Clubbing of orders: Planners try to cherry-pick and club available orders to try and save on set-up times (very high in this environment) and release them as a big batch (called “campaigns”). The problem here is that many of these orders cannot be dispatched immediately after production, increasing inventory, while some other orders that were needed for urgent dispatch get delayed. This situation of frequent expediting of delayed orders misleads companies to believe that they don’t have the required capacity- triggering unnecessary CAPEX investments.
Daily scheduling, dynamic dispensing- a new solution
The writing is on the wall – monthly planning just does not work here. However, there is a better way. Scheduling, if done on a daily basis after taking into consideration the load on each manufacturing route (not just the first workstation), can protect the plant from traffic jams. This is similar to the railway track management system, where trains are only routed onto tracks that are available.
Tactics to support daily dispensing
However, for daily dynamic dispensing to work, other departments need to support the process. Raw materials, for example, should not be procured simply based on sales orders, but as per changes in actual consumption. So, the system of maintaining and replenishing raw material buffers also has to be dynamic. A similar mechanism has to operate in the quality control department to ensure that cleared material is readily available for dispensing. Ideally, a separate team should be given the responsibility to ensure that a bank of orders is always fully ready for dispensing. And, to ensure that all stakeholders are working on the right set of orders, a simple colour-coding mechanism can be used to indicate what is truly urgent (red colour), what will need attention soon, but not right away (yellow), and what is not on priority right now (green).

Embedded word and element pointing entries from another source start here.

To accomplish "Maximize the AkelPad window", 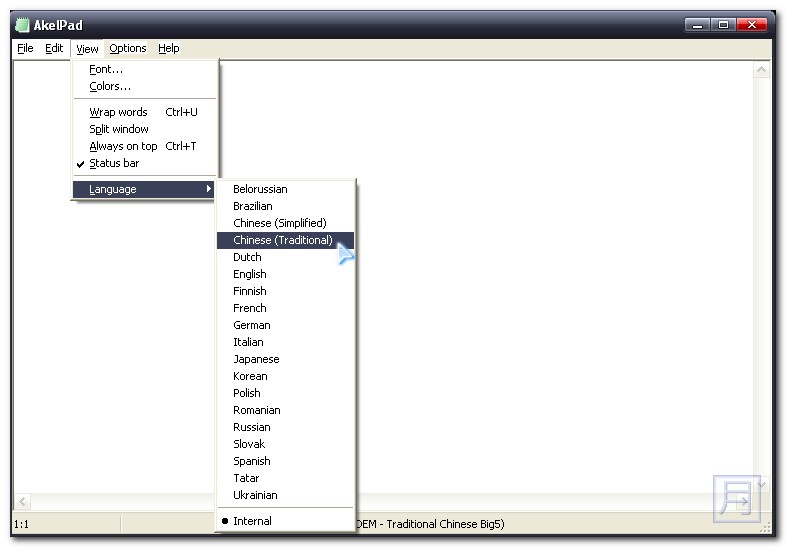I will pos(724,24).
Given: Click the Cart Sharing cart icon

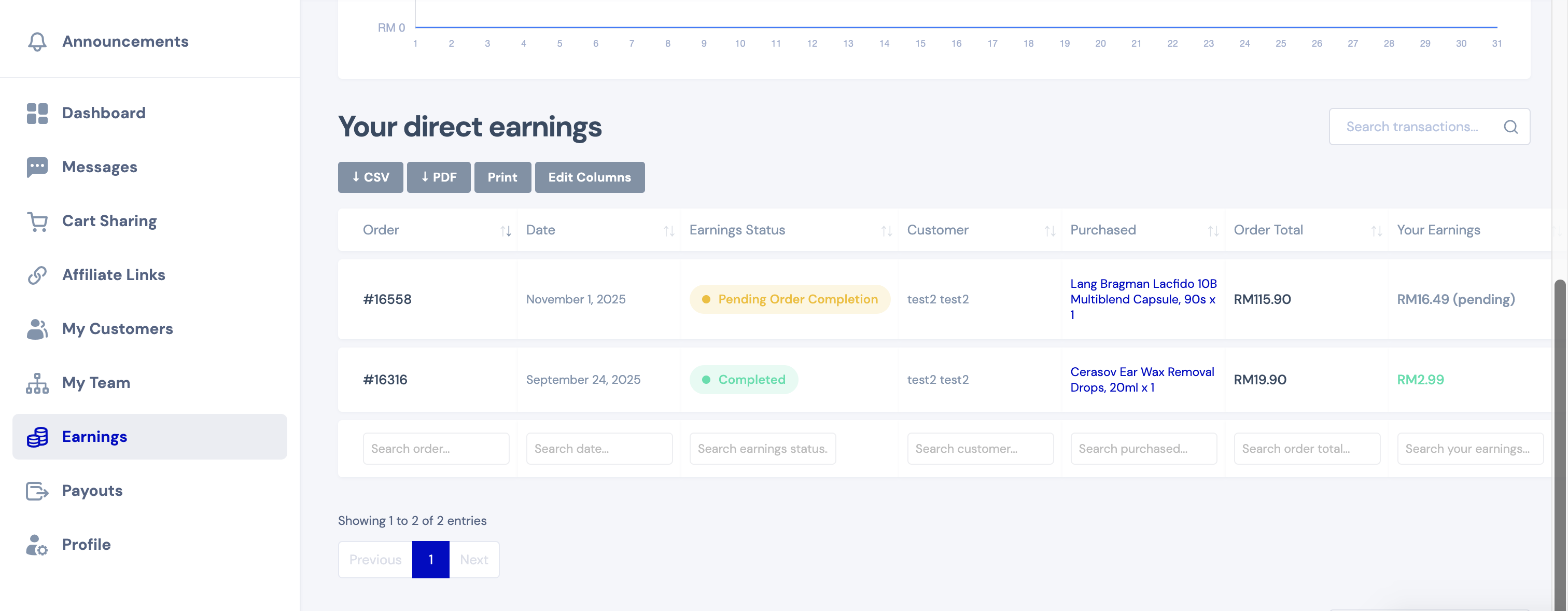Looking at the screenshot, I should pos(37,221).
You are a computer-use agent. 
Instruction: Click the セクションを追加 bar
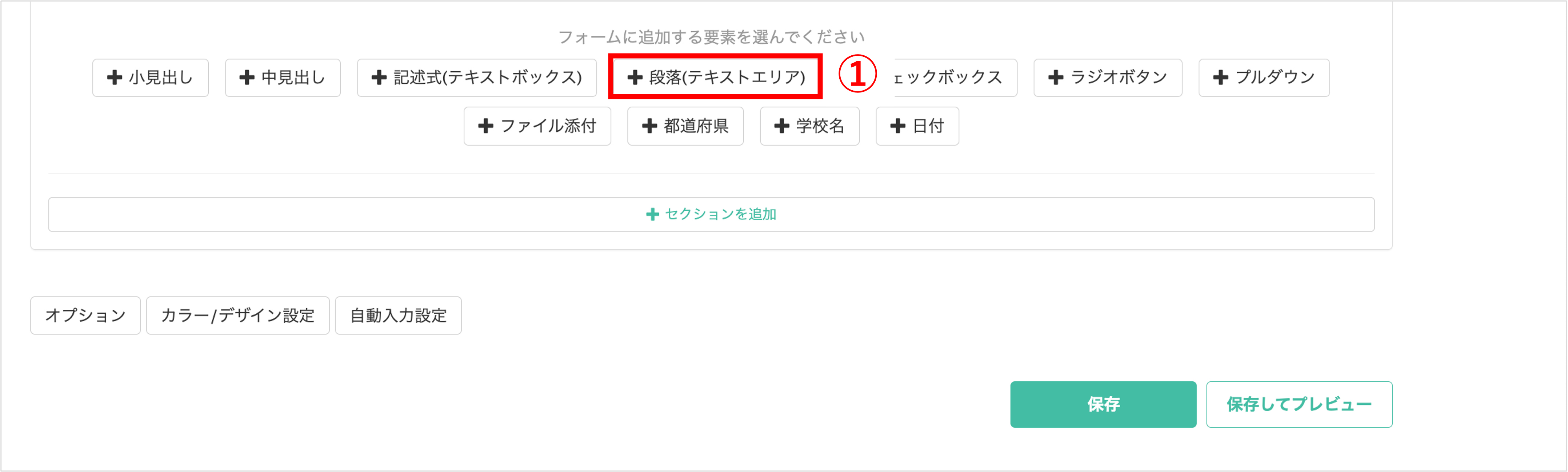click(x=711, y=214)
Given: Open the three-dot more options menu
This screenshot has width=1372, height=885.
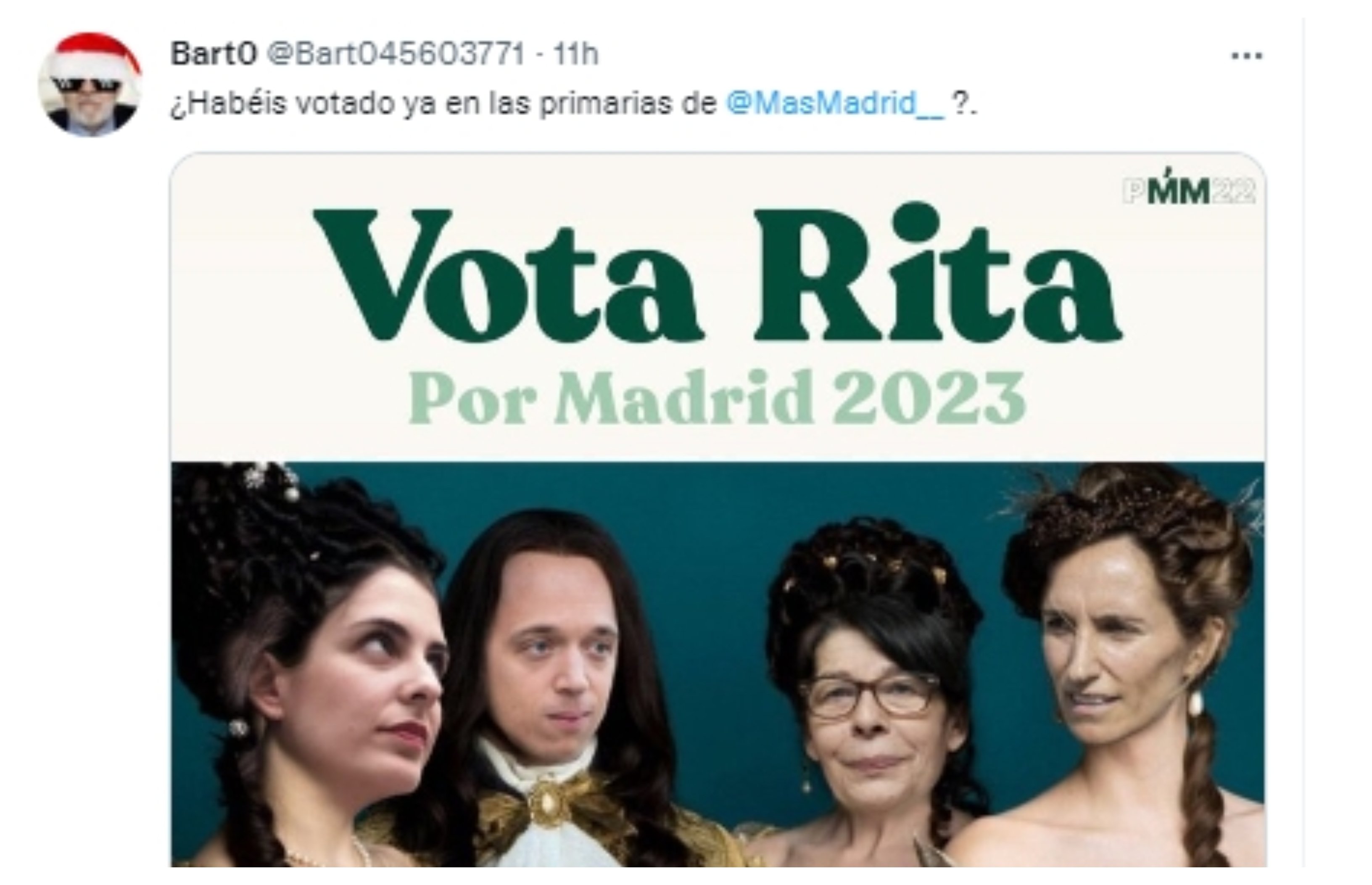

Increased profits, reduced costs, and, no, not a pipe dream
Implement these steps while also focussing on further reducing capacity wastage (e.g., projects to reduce setup time), and see how output can increase by up to 30 per cent and lead times can reduce by 30 per cent. What’s more, you can also reduce costs because of inventory write-offs due to hold time deviations, and can eliminate other ad-hoc expenses such as penalties for delayed delivery of goods or having to expedite delivery through expensive means (air freights, for example). And, no, this is not a pipe dream. Many companies have already benefitted from this.